### INSTRUCTIONS TO FOLLOW
In the article on Australian energy bills, cheaper coal and gas inputs would normally bring bigger profits for fossil fuel power generators. In one to three sentences, explain why the article says this has not happened.

### SOURCE EXTRACT
************

Australian energy bills are tipped to fall as the combined effects of coronavirus lockdowns and growing interest in renewables forces down wholesale costs.
That’s good news for consumers, but bad news for fossil fuel power generators, who face collapsing revenues amid stiffer competition from their renewable rivals.
Demand for energy in the 2019-20 financial year was 4.1 per cent lower than in the previous year, according to new data from research house IBISWorld.
The drop in demand was driven by coronavirus lockdowns that shuttered businesses and office towers (accounting for 2 per cent of the fall) and growing uptake in home solar power generation (2.1 per cent).
Although it’s only a small drop, it was enough to drag down wholesale energy costs, which were also helped along by cheaper renewable power generation and lower fuel prices (particularly gas).
Wholesale prices vary from state to state, with Queensland and Tasmania offering the cheapest at $56 per megawatt hour (MWh), and Victoria charging the most at $84 per MWh.
But the confluence of falling demand, cheaper fuel, and more affordable renewables means the wholesale price is now below $90 per MWh in every Australian region for the first time since the 2014-15 financial year.
IBISWorld senior industry analyst James Caldwell said the lower prices would flow through to customers in coming months.
But wholesale prices only make up one-third of the total cost of an energy bill, with the remaining two-thirds representing network costs that are unaffected by these factors.
Shop around and save
Although cheaper wholesale costs will offer hip-pocket relief for many Australians, a spokesperson for consumer comparison site Mozo told The New Daily that many are already paying more than they have to.
By shopping around and switching to a more affordable provider, the average Australian household could save roughly $250 a year, the spokesperson said.
Meanwhile, Victorians can use Victorian Energy Compare.
Fossil fuels face further misery
Mr Caldwell said the coronavirus pandemic pushed demand for coal and gas off a cliff earlier this year.
This dragged down the price of generation – with the cost of black coal-fired power estimated to drop 40 per cent through 2019-20, while the cost of gas is expected to decline by 50 per cent.
Normally, these cheaper inputs would translate to bigger profits for businesses involved in fossil fuel-based power generation.
But Mr Caldwell said the industry has so far failed to increase its profit margins, because it has been forced to drop prices to compete with cleaner alternatives.
This trend is expected to continue, he said.
“Overall, profit margins in the fossil-fuel electricity generation industry are expected to decline as operators struggle to cover their costs amid a prolonged period of lower wholesale prices,” he said.
Australia’s coal-powered electricity generators are on average over 30 years old, making them prone to breakdown and expensive to maintain.
“Consequently, their ability to turn a profit is reliant on high wholesale electricity prices.”
Further falls in the price of coal or gas will also do little to boost their competitiveness, as renewable generators do not need to purchase fuel.
This, combined with the falling cost of establishing new renewable power generators, will accelerate a shift towards renewables in the next five years too, Mr Caldwell said.
Renewable sources are estimated to account for 20 per cent of the total energy consumed in Australia’s national energy market this year.
That’s up from only 12.6 per cent in 2015-16.

************

### DATA SUPPLIED
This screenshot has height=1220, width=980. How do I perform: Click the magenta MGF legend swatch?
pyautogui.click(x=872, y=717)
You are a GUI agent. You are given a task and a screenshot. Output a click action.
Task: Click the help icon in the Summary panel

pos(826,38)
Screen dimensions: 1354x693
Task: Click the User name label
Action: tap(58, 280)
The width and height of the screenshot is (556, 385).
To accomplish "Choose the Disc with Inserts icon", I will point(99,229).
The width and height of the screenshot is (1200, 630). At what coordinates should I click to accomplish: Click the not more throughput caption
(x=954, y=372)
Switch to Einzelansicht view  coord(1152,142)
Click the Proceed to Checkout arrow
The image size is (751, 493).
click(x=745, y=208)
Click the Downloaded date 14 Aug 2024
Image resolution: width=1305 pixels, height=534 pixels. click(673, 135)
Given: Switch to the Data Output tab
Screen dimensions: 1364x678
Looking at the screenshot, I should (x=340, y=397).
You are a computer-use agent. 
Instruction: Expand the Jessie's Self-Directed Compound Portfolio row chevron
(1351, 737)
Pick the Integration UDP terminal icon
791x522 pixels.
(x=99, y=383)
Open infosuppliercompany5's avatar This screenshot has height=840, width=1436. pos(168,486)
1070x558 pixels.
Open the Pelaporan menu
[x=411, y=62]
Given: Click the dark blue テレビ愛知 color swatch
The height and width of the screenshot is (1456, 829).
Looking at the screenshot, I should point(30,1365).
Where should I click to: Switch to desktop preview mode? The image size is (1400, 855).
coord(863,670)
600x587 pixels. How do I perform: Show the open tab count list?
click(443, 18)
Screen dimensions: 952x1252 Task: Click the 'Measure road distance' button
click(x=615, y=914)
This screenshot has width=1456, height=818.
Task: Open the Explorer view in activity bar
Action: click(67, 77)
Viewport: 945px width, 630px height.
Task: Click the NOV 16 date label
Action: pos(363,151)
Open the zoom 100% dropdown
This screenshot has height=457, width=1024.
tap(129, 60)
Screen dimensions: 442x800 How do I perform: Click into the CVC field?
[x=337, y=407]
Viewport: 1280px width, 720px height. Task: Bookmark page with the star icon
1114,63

************

### YOUR SOLUTION
According to IBISWorld senior industry analyst James Caldwell, the industry has so far failed to increase its profit margins because it has been forced to drop its prices to compete with cleaner alternatives. He expects this trend to continue.